Editor’s Note: In honor of Asian American and Pacific Islander Heritage Month, we asked some of the speakers at the recent rally against violence against people of Asian descent to submit their speeches as columns. This week’s column is from Dr Joon K.Shim, the program director for Bassett’s Medical Center’s General Surgery Residency Program.

JOON K. SHIM

I am grateful for the opportunity. Thank you for coming. It’s Asian American heritage month. Stand tall and be proud. My message today is a prayer for hope.

I like to talk to you about the term Asian Americans. Many people think Chinese is synonymous for Asians the same way Kleenex is for tissues. Many people don’t understand that we’re a spectrum of many different nationalities. There are so many qualifications weighing the “we” in Asian America. It’s a unique condition that’s distinctly Asian.

There is the stereotype of the “Asian nerd”—a tech geek, good at math and science, but socially awkward and passive. But Asian Americans are struggling economically like many other Americans. Asian Americans are struggling with staggering unemployment and Asian Americans accounted for nearly 40% of Covid-19 deaths in San Francisco.

Then there is the stereotype of an Asian woman, portrayed as exotic and beautiful, but also submissive, obedient, and fragile. Furthermore, Asian Americans are often treated as “perpetual foreigners” and always being asked, “Where are you really from?”

I was born in South Korea and I immigrated to this country when I was six years old with my family in 1984. For most of my teenage life in New Jersey, I felt invisible even as I assimilated.

At that time, I didn’t understand the significance of the hyphen between the words Asian and American. And it’s this complex space that we’re talking about today.

Who is Asian American? Who is us? What is us? Is there even a concept as an Asian American consciousness?

Today I am no longer invisible – I am a Veteran. I am the Trauma Medical Director at Bassett. I am a surgeon. I am an educational leader and an agent of change. I am proud to call myself an American.

In the last two months, Koreans, Chinese, Sikhs, and Vietnamese Americans have all been traumatized because they look different. Even a Filipino woman going to church on Easter had been traumatized because she looked different.

Anti-Asian prejudice and hate crimes have a long history in the United States but have been often overlooked and underreported. The COVID-19 pandemic has served to highlight and bring to our attention.

# [Exercise requirements]
(1) Answer these questions using the column on Asian American identity:
(a) At what age and in what year did Shim immigrate to the United States?
(b) What share of Covid-19 deaths in San Francisco did Asian Americans account for?
(c) What position does the editor's note give for Shim at Bassett Medical Center?
(2) Rewrite the paragraph of the column on Asian American identity that begins "There is the stereotype of the 'Asian nerd'" as a short bulleted list that keeps its main facts.
(3) Carry on the column on Asian American identity with the next few paragraphs, starting after its final sentence.
The items that follow are separate material and have nothing to do with the column.

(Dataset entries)

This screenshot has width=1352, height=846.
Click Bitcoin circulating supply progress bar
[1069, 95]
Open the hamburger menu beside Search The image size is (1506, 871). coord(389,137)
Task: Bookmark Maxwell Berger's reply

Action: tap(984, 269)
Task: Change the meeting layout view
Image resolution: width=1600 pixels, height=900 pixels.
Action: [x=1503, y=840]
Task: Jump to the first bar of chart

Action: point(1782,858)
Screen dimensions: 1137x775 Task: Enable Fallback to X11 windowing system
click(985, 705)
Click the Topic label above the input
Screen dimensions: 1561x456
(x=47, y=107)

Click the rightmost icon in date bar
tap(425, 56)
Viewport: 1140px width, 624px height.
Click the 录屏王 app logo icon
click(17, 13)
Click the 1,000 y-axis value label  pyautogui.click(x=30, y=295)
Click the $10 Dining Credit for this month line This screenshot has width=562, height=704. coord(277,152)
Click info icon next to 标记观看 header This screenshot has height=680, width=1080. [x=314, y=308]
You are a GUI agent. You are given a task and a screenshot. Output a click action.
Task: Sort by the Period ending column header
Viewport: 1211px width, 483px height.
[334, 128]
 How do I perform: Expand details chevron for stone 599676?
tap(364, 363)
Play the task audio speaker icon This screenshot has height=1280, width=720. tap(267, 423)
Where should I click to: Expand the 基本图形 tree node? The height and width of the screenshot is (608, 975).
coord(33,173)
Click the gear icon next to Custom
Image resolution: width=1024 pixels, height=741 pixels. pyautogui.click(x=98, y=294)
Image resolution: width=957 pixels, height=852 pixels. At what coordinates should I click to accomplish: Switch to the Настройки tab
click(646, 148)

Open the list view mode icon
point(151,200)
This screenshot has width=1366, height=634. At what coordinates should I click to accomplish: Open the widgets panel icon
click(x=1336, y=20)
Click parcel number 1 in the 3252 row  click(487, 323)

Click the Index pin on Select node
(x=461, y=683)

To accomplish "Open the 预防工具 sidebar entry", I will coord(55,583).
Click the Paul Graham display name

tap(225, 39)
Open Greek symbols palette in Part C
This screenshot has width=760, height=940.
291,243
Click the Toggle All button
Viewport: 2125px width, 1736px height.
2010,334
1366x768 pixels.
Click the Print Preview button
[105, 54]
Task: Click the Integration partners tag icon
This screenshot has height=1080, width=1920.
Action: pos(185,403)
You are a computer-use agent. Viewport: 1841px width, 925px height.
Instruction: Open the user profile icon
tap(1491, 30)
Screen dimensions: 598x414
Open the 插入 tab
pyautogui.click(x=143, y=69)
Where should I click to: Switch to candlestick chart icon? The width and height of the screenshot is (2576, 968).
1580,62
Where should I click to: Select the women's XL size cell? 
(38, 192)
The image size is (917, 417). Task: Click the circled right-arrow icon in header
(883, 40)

# [Answers for the tasks]
(1)
(a) At six years old, in 1984.
(b) Nearly 40%.
(c) Program director for the General Surgery Residency Program.

(2)
- One stereotype casts Asian Americans as tech-savvy "nerds" who are good at math and science but socially awkward and passive.
- In reality, many Asian Americans struggle economically, as other Americans do.
- They face staggering unemployment.
- They accounted for nearly 40% of Covid-19 deaths in San Francisco.

(3)
This can no longer be tolerated.

Today I am here to ask you to build our foundation in Cooperstown. A foundation of kindness with curiosity.

The curiosity to see that not all Asians are the same, just like every body else.

The curiosity to correctly pronounce Asian names and to embrace the difference with kindness, curiosity and humility. It does not have to be perfect. Just try and it will make a difference to your Asian friends and people you meet. And even ask people – how do you pronounce your name? In medicine, we call this cultural humility.

And in this process, discover that we are different and unique.

And in this process, discover that everyone wants to be happy. Everyone wants to feel safe and be somewhere that they belong.

Adding curiosity to kindness, we can discover and build bridges for mutual understanding.

The Korean word “jeong” is untranslatable but the closest definition is “an instantaneous deep connection.”

What can you do now? It all starts with education. Go to our own Cooperstown’s Fenimore Art Museum, there is an exhibit called Manzanar: The Wartime Photographs of Ansel Adams. There is an amazing exhibit about the concentration camps where Japanese American were placed in during WW II.

I invite you to critically examine your own perceptions and implicit bias towards others.

Consider taking some kind of ally training like “bystander intervention training.”

Again, I want to thank you for allowing our voices to be seen, heard and supported. Having you here today in the rain gives me hope for a better future.

As Mary Oliver wrote, “to pay attention, this is our endless and proper work.”